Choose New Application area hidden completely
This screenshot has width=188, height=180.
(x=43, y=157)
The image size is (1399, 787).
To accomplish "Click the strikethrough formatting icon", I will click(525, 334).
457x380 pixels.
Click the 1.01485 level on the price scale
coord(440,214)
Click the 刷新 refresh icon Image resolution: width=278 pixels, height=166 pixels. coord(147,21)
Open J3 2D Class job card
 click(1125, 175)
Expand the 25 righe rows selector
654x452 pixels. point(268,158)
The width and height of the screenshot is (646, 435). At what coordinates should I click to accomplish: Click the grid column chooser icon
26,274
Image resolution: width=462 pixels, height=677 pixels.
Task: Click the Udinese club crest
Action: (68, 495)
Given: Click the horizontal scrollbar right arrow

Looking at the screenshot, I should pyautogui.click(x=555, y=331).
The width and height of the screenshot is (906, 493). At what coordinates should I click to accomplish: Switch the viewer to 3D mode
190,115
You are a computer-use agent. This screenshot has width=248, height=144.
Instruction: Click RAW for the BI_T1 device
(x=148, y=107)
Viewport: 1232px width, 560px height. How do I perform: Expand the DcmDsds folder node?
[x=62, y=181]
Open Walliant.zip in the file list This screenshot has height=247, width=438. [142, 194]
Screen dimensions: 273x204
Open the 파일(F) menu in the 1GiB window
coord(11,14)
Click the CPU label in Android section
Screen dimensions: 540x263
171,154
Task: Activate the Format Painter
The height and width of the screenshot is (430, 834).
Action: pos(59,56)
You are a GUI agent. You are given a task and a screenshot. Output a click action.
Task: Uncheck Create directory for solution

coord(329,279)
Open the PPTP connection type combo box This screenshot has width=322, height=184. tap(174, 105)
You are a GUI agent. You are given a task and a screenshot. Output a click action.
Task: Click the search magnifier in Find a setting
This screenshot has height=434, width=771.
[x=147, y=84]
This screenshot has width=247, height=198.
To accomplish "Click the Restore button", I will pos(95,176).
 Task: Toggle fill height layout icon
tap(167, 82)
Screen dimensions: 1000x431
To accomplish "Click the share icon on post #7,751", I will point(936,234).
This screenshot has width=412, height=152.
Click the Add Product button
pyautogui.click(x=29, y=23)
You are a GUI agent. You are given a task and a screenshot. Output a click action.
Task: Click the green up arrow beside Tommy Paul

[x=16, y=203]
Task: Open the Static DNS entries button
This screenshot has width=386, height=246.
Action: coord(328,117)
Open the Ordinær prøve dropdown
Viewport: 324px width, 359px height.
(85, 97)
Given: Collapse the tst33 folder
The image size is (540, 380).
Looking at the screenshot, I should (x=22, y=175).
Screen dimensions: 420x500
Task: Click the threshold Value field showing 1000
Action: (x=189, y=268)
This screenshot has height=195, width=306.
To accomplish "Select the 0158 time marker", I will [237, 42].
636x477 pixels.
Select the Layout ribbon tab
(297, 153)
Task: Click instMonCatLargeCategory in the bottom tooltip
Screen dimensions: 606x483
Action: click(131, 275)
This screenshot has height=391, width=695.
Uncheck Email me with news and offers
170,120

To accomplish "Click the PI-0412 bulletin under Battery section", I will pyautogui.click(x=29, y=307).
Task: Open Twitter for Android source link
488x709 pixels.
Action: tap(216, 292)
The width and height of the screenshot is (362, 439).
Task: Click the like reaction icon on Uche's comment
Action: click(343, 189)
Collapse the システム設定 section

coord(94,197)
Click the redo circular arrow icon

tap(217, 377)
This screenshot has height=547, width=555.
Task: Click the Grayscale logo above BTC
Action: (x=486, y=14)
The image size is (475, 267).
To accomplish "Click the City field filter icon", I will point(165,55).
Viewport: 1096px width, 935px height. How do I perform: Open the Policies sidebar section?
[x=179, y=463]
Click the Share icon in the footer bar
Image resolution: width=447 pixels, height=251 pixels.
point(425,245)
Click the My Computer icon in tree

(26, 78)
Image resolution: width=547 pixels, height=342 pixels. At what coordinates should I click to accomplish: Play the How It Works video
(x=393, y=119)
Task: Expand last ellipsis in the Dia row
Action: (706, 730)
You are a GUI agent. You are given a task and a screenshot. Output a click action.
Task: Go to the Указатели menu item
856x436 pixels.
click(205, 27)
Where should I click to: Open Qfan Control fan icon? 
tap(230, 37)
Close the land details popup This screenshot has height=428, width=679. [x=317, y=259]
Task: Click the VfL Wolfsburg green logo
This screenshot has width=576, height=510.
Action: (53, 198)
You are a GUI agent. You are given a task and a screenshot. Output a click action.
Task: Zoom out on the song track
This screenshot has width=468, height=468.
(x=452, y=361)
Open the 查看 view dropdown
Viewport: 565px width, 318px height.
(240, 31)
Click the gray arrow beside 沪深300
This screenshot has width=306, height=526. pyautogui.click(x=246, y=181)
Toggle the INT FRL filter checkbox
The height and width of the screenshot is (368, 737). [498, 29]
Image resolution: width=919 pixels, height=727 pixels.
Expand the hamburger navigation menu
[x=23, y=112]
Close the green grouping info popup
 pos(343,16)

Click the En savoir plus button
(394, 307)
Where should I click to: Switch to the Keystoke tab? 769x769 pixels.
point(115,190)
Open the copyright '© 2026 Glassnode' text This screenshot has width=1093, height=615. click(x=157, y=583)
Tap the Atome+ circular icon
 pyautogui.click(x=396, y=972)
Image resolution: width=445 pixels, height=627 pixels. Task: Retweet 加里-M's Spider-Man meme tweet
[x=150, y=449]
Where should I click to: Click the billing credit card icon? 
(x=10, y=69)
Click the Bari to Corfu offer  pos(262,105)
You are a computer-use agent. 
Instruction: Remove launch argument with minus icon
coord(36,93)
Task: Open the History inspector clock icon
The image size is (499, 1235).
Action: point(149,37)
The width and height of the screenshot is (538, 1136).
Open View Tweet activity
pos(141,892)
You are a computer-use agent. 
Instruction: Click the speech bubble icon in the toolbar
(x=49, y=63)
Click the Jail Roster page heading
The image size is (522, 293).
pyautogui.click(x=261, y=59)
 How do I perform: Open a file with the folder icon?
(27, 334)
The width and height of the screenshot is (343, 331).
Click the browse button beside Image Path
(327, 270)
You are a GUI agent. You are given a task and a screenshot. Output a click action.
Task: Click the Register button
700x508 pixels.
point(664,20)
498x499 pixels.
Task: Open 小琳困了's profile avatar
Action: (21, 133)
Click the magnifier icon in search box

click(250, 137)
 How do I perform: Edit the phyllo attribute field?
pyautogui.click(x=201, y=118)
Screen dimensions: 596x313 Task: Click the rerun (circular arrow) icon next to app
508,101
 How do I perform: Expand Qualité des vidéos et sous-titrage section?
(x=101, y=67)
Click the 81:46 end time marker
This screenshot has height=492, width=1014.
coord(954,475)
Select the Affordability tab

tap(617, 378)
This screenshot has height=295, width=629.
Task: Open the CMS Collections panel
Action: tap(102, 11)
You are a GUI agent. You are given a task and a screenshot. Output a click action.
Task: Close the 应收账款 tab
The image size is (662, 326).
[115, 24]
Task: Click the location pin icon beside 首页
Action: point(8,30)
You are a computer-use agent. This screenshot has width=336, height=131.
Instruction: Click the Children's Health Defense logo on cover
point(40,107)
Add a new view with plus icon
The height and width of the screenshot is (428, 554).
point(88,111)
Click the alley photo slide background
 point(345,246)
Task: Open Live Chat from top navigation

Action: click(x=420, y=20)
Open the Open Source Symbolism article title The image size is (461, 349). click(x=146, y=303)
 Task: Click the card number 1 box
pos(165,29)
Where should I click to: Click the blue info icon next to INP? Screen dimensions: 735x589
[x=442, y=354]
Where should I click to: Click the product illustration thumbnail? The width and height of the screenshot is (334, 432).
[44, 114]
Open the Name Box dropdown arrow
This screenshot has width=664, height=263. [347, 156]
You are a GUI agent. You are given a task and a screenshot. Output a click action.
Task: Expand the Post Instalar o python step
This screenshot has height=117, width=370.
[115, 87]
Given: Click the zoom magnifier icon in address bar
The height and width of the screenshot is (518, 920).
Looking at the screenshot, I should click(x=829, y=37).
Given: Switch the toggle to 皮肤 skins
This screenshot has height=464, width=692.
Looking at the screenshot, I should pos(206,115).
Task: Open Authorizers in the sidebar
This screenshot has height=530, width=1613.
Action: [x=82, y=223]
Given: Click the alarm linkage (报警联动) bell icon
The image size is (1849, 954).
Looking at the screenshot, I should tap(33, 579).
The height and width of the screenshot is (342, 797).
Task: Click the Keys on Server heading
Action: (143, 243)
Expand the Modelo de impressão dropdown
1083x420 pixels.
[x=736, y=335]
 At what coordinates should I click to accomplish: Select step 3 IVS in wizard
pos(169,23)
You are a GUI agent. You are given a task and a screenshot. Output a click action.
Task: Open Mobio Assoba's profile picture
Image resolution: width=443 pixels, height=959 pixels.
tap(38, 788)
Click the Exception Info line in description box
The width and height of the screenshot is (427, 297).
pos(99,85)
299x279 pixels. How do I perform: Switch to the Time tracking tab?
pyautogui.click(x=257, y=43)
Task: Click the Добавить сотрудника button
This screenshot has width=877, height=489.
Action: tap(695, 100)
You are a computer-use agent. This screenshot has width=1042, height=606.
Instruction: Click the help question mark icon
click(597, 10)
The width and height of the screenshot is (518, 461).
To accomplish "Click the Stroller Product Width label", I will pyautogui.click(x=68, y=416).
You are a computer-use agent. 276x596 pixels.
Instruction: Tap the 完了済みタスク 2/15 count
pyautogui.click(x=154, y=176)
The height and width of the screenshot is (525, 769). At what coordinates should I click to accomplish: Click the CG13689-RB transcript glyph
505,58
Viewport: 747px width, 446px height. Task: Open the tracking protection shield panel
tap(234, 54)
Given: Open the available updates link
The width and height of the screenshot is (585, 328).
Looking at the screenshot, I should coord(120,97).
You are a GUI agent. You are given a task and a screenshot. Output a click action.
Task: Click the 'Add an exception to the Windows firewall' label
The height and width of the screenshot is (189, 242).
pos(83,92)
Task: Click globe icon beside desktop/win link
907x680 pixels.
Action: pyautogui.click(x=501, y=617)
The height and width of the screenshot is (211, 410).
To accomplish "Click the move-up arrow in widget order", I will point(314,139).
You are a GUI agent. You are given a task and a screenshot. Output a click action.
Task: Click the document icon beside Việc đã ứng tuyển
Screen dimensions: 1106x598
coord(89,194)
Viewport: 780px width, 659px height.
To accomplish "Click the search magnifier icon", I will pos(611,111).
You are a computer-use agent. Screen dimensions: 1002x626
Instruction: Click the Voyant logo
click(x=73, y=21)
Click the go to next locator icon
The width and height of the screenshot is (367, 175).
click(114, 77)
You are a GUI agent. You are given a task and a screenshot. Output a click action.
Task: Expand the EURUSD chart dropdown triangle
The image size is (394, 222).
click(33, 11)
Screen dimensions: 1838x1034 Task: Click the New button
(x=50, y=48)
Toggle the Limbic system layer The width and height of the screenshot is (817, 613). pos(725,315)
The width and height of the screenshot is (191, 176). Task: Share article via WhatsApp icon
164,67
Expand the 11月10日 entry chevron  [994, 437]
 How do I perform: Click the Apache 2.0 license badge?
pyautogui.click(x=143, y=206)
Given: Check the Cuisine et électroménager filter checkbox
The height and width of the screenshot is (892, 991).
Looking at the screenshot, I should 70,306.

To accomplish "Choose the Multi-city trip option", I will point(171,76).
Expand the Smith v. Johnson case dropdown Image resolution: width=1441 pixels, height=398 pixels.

* * *

Work out how many lines of the data above hold the word "label", and write only the count.

3